- [DOCUMENTO FUENTE]:
--*--

Efectivamente, leemos en los libros de los Reyes que un gen­til, Namán, ha sido, según la palabra del profeta, librado de las manchas de la lepra (2 Reg 5,14); sin embargo, muchos judíos estaban corroídos por la lepra del cuerpo y del alma: pues los cuatro hombres que, acosados por el hambre, marcharon los pri­meros al campamento del rey de Siria, nos dice la historia que eran leprosos (2 Reg 7,3ss). ¿Por qué, pues, el profeta no tuvo cuidado de sus hermanos, de sus compatriotas, ni curaba a los suyos, cuando curaba a los extranjeros, a los que no practicaban la ley ni observaban su religión? ¿No es, acaso, porque el remedio depende de la voluntad, no de la nación, y que el beneficio divino se consigue por los deseos del mismo y no por el derecho de nacimiento? Aprende a implorar lo que deseas obte­ner; el fruto de los beneficios divinos no sigue a las gentes indiferentes.
Mas, aunque esta simple exposición pueda formar dispo­siciones morales, sin embargo, el atractivo del misterio no está oculto. Del mismo modo que lo posterior se deriva de lo que precede, así también lo que precede está confirmado por lo que sigue. Hemos dicho en otro libro que esta viuda a la que Elías fue enviado prefiguraba la Iglesia. Conviene que el pueblo venga detrás de la Iglesia. Este pueblo congregado entre los extranje­ros, este pueblo antes leproso, este pueblo manchado antes de ser bautizado en el río místico, este mismo pueblo, lavado de las manchas del cuerpo y del alma, después del sacramento del bautismo, comienza a ser no más lepra, sino virgen inmaculada y sin arruga (Eph 5,25). Con razón, pues, se describe a Namán grande a los ojos de su señor y de aspecto admirable porque en él nos mostraba la figura de la salvación que había de venir para los gentiles. Los consejos de una santa esclava que, después de la derrota de su país, había caído en poder del enemigo, le han movido a esperar de un profeta su salud; no fue curado por la orden de un rey de la tierra, sino por una liberalidad de la mise­ricordia de Dios.

--*--

- [TAREAS PROPUESTAS]:
A. Responde con datos del texto sobre Namán:
(i) ¿Cuántos hombres leprosos marcharon primero al campamento del rey de Siria?
(ii) ¿Qué prefiguraba la viuda a la que Elías fue enviado?
(iii) ¿Por los consejos de quién llegó Namán a esperar de un profeta su salud?
B. Reescribe el pasaje del texto sobre Namán que empieza en "Efectivamente, leemos en" y termina después de "las gentes indiferentes.", y cambia "rey de Siria" por "rey de Aram".
C. Enumera todas las citas bíblicas entre paréntesis que aparecen en el texto sobre Namán.
El material no guarda relación con el texto sobre Namán.

- [DATOS PROPORCIONADOS]:
--*--

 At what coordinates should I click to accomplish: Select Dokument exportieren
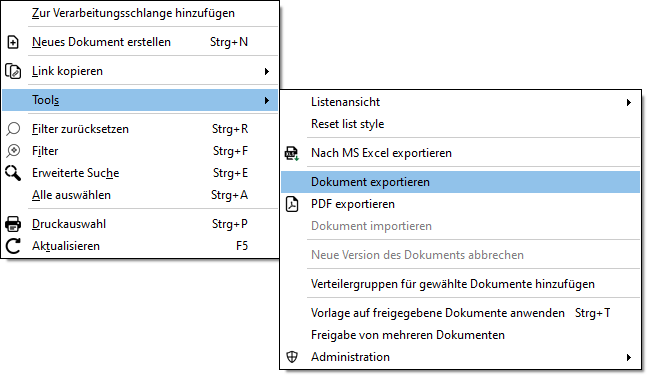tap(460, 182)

--*--

- [RESULTADOS EN ORDEN]:
A.
(i) Cuatro.
(ii) La Iglesia.
(iii) Por los consejos de una santa esclava.

B.
Efectivamente, leemos en los libros de los Reyes que un gen­til, Namán, ha sido, según la palabra del profeta, librado de las manchas de la lepra (2 Reg 5,14); sin embargo, muchos judíos estaban corroídos por la lepra del cuerpo y del alma: pues los cuatro hombres que, acosados por el hambre, marcharon los pri­meros al campamento del rey de Aram, nos dice la historia que eran leprosos (2 Reg 7,3ss). ¿Por qué, pues, el profeta no tuvo cuidado de sus hermanos, de sus compatriotas, ni curaba a los suyos, cuando curaba a los extranjeros, a los que no practicaban la ley ni observaban su religión? ¿No es, acaso, porque el remedio depende de la voluntad, no de la nación, y que el beneficio divino se consigue por los deseos del mismo y no por el derecho de nacimiento? Aprende a implorar lo que deseas obte­ner; el fruto de los beneficios divinos no sigue a las gentes indiferentes.

C.
2 Reg 5,14
2 Reg 7,3ss
Eph 5,25